Et cela reste dans l'Histoire...
- "Cela reste dans les esprits. Si on n'a pas retrouvé ces gestes, et je voudrais peut-être insister sur ce point, c'est que les choses ont beaucoup changé et que l'Allemagne d'aujourd'hui n'est plus ce qu'elle était à ce moment-là. Il est intervenu d'ailleurs, un événement majeur, que J. Chirac a soutenu dès le départ, qui est la réunification. L'Allemagne n'est plus dans la situation où elle était au temps de Schmidt et du temps de Kohl. Donc, il faut inventer quelque chose de nouveau qui soit aussi profond et aussi solide."
Et justement, l'ex-chancelier Schmidt, disait, hier que le souvenir d'Auschwitz et de l'holocauste pèsera encore pendant des générations sur les Allemands - la jeune génération d'ailleurs s'en détache un peu - les Allemands, assène-t-il, ont besoin des Français, un peu plus que les Français ont besoin des Allemands.

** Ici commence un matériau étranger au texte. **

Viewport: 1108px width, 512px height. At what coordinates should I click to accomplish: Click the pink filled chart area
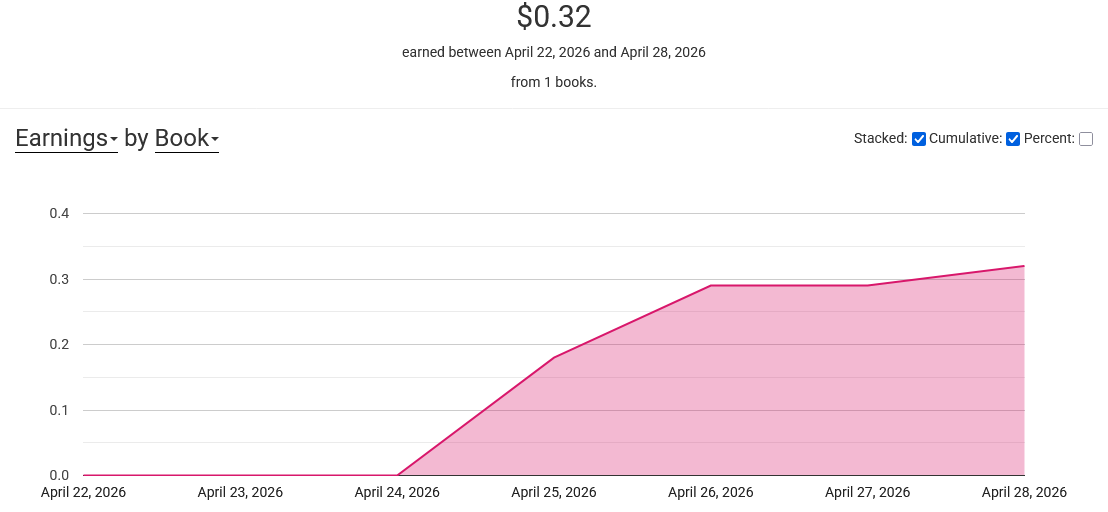(x=777, y=388)
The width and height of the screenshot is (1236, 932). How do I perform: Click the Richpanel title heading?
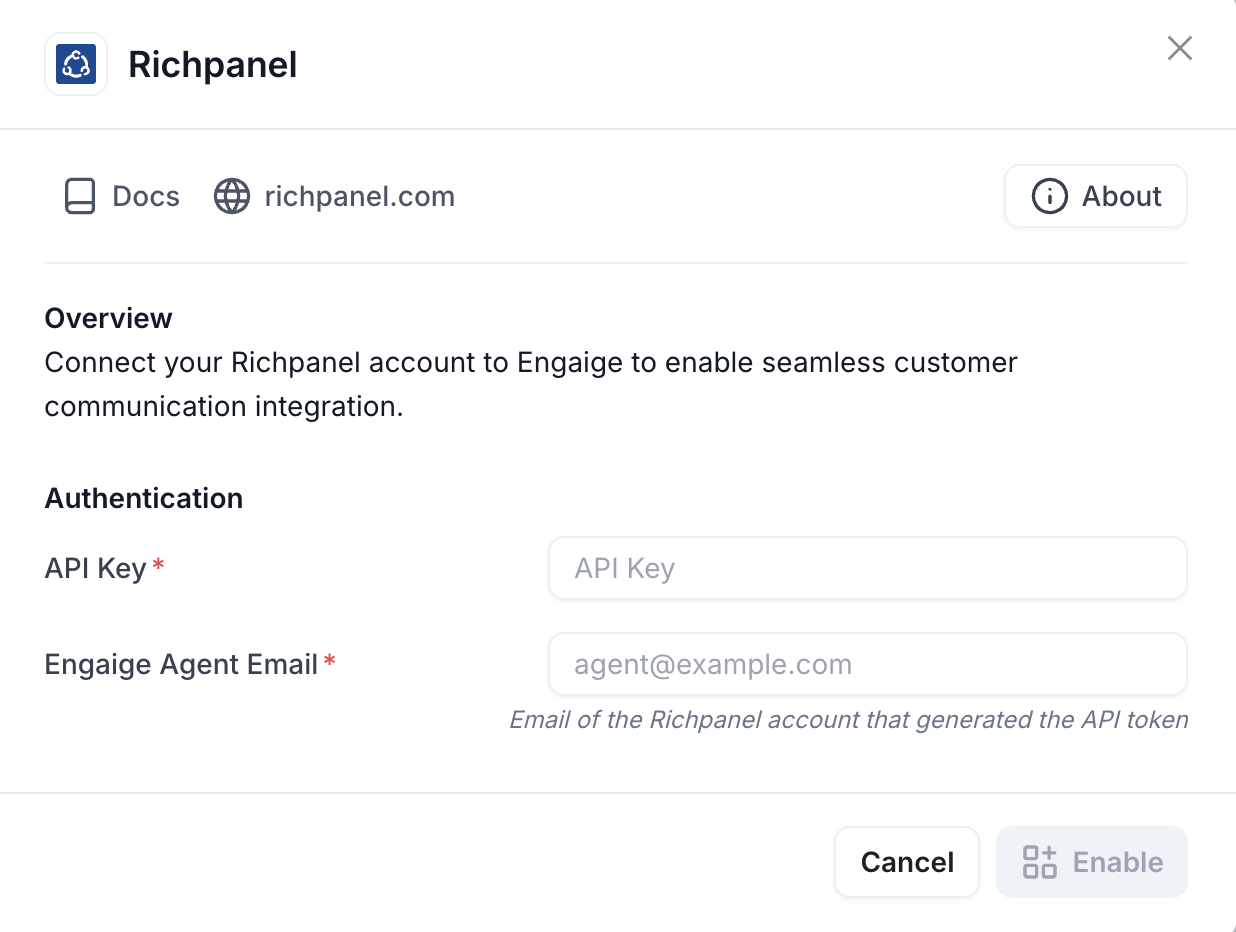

- "Je crois que nous avons besoin les uns des autres. J'écoutais tout à l'heure S. Veil, parler de cela..."
Très émouvante...
- "...de réconciliation mais pas d'oubli. Il ne faut pas oublier. Mais quand je disais que l'Allemagne a changé, c'est vrai qu'avec la réunification, avec l'arrivée au pouvoir d'une génération qui n'a pas non plus connu la Guerre, le sentiment national allemand s'est renforcé. Je me souviens d'un de mes entretiens avec H. Kohl, ce qui me frappait chez cet homme, c'est que très souvent, parce qu'il y avait le souvenir de la Guerre, dans sa propre famille, il racontait souvent comment elle avait été elle-même impliquée dans les combats, dans les guerres mondiales successives, il y avait cette espèce de souci, parfois, de faire passer l'intérêt européen avant l'intérêt allemand. Je crois que cela changé aujourd'hui. Aujourd'hui, l'Allemagne se ressent comme une nation qui défend ses intérêts. Il faut en tenir compte. D'où la nécessité plus aiguë encore de renforcer les liens entre nos peuples. Parce que la paix - ce mot de "paix", pour nous, Européens, apparaît tout banal, tout acquis, - est une construction, ce n'est pas un acquis."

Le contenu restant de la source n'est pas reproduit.